If less than 1% of companies are successful with Lean, why are we doing it?
ByI have seen numerous times where Dr. Jeffrey Liker prominent author of the Toyota Way Series has claimed that less than 1% of companies are successful with Lean. I am not sure what criteria he bases this number on exactly but if he is even close why are we doing it? If you have studied Lean and any of Dr. Deming’s material, it would say it’s the process not the people. Therefore, would we not have to say this failure is the process not the organization? So, if Lean has this high of failure rate why are we doing it?
When I ask this question of many “Lean” people they have a tendency to answer the question based on why companies are not successful. I never intended to ask this question to beat up on the companies trying to implement Lean. They have a tough enough job. Many will point to leadership saying that they are at fault. Truth be known, they are responsible. That is why we call them leaders. But if I am a leader and something is only having a 1% success rate, why am I going to go down that path? Why would I contemplate Lean?
The fact is that Lean, Six Sigma, TQM and many methodologies work. The fact is most weight-loss programs work. The problem is most people; most organizations don’t master them to make them successful.

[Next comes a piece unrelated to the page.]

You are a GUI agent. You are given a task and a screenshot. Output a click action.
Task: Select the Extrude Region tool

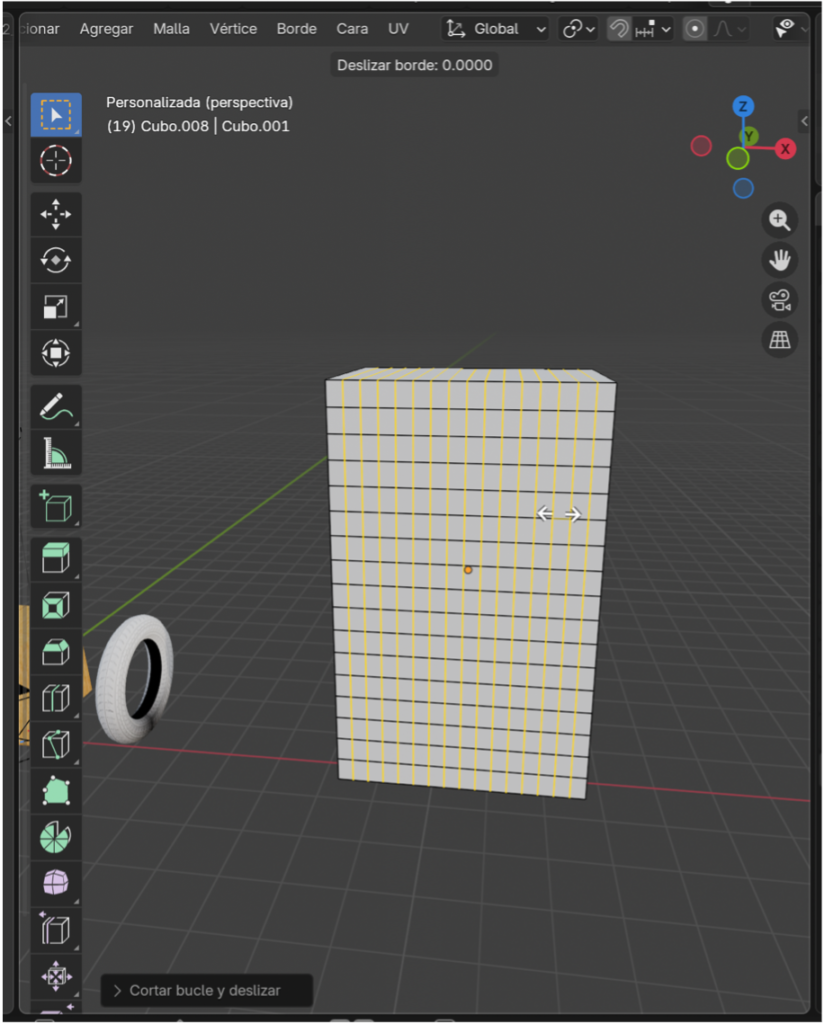tap(56, 558)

As Dan Pink said, “Mastery is hard.” Hence, less than 1% of companies are successful with Lean or even something as simple as a weight loss program. You can find plenty of advice; you can read books, go to seminars and enroll in programs. I am not against professional advice mind you; they have experience and knowledge that you may not have in your organization. But this is where your plan may break down. Look at all your diet plans for example, why do they stop working? It’s you, not the plan.
What does work is the same thing for both people and organizations. It is the scientific process of trial and error. You don’t get it right at first, you have to break habits, personal habits as an individual and company cultures as an organization. Successful companies do it a little bit at a time. In Lean, we call this scientific method PDCA. We plan, do it, check the results and adjust. It is a purposeful experimentation.

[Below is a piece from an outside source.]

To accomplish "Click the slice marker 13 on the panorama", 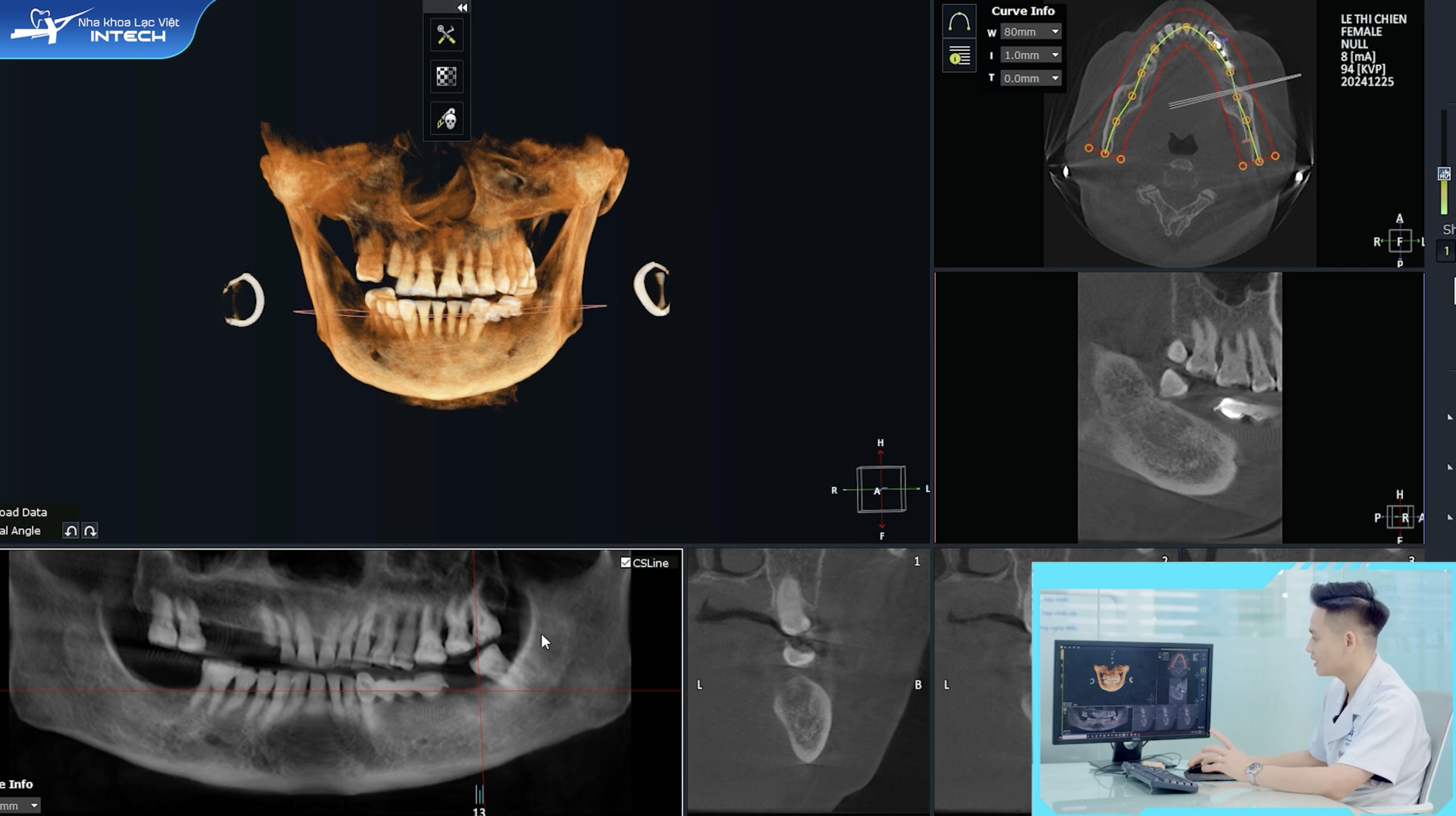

To me, this is the excitement of Lean, is this empowering aspect that is not easy. You teach people, rather than solve people’s problems for them. And in doing so, they learn how to make better decisions which leads to better performance.
Dr. Michael Balle stated in an interview with me, “Lean gives you an ideal; it’s a commitment to an ideal.” More importantly, you must understand your own organization, the culture that exist and the culture that your customers expect and are willing to derive value from. You have to make the process your own. You have to rid yourself of Lean or other business processes. Dr. Liker’s statement is exactly correct because successful companies that started down a Lean path are not Lean anymore, only the unsuccessful ones are. If you are successful at implementing Lean, it is simply not Lean. It’s yours.